What about engines with mechanical controls? There’s a workaround for them. The Optimus 360 MST (Mechanical Shift and Throttle) option replaces the boat’s existing controls with SeaStar’s i6800 shift and throttle. The electronic i6800 is wired to external actuators mounted near the engines and connected to them with short mechanical cables, one shift and one throttle actuator for each engine. The i6800 signals the actuators, which then manipulate the short shift and throttle cables connected to the engines. As far as the engines are concerned, nothing has changed—they’re still cable-controlled—but at the helm, the i6800, joystick, and control panel are digital all the way.

Once the electronic controls are installed, the rest is essentially plug and play, although there’s some initial programming and setup involved. For example, the computer has to be calibrated so when spinning the boat, the engine running in reverse revs a bit faster than the one in forward—since the props are more efficient turning ahead, if the rpm is the same on both engines, the boat will turn in place but simultaneously move forward in a slight spiral. (Folks with twin-screw inboards know of this effect.) To use the joystick, just push the ‘Command’ button to turn it on, and remember to keep your hands off the wheel and shift levers. Until you get the hang of it, that’s easier said than done. When the joystick is active, the steering becomes hard to turn, so if you forget, the increased resistance will remind you. Simply switch off the joystick with the Command button or by moving one of the control levers.

Anchor By Wire

Since its introduction five years ago, Optimus 360 has evolved continually and now has almost all the capabilities of brand-specific electronic joystick controls. But until October 2016, when SeaStar introduced SeaStation GPS, the system lacked station-keeping—for some people, one of the handiest features of electronic control systems. Like Mercury Marine’s Skyhook and Volvo Penta’s Dynamic Positioning System, SeaStation GPS keeps your boat in one place while you fish, arrange dock lines, wait for a spot to open at the fuel dock, make a sandwich, or whatever.

Consisting mostly of a dual-channel GPS sensor and some software upgrades, SeaStation can hold position, heading (good for drift or kite fishing), or both. Folks already using Optimus 360 probably wondered what the “A” and “C” buttons on the joystick were for; they activate the SeaStation modes. The new software controls shifting, steering, and throttling more effectively, according to SeaStar, both minimizing changes and making them happen as smoothly as possible.
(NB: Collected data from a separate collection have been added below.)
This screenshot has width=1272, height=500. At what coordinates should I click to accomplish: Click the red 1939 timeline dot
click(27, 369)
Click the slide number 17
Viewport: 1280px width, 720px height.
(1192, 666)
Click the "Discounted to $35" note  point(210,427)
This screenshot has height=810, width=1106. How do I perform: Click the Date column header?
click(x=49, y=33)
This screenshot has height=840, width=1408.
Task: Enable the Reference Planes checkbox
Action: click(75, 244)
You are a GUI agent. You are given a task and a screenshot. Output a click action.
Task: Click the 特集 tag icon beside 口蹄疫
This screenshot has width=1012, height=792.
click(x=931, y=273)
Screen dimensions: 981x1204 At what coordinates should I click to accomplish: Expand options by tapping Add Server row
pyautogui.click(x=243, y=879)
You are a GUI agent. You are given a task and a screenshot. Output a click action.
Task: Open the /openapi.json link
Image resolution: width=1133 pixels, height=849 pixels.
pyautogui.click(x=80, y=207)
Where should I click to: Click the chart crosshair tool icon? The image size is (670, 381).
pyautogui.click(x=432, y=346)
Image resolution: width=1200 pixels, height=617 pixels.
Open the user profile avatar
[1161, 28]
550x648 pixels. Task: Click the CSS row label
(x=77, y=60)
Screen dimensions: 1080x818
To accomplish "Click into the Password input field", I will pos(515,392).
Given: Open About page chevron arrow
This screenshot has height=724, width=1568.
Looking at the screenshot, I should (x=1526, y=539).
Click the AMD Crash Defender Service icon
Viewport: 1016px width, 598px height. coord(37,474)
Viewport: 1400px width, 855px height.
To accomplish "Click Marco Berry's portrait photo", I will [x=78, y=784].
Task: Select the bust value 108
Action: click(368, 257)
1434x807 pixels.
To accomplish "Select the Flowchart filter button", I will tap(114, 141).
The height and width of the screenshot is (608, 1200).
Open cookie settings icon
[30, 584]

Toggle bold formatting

A word to the wise: A joystick can’t offset inattention, foolishness, or just plain bad luck. More to the point, I’ll use my new Optimus 360 and SeaStation to hang in the channel, waiting for the wind to drop before docking. I know the joystick is supposed to make it easy as fish pie, even for old-time prop-and-rudder guys like me, but I’m not taking any chances; I’ll wait for the expensive boats to move on, just in case I flip the joystick the wrong way. In the meantime, if you have a tug or small harbor tanker you need moved alongside, let me know. No joystick required for that.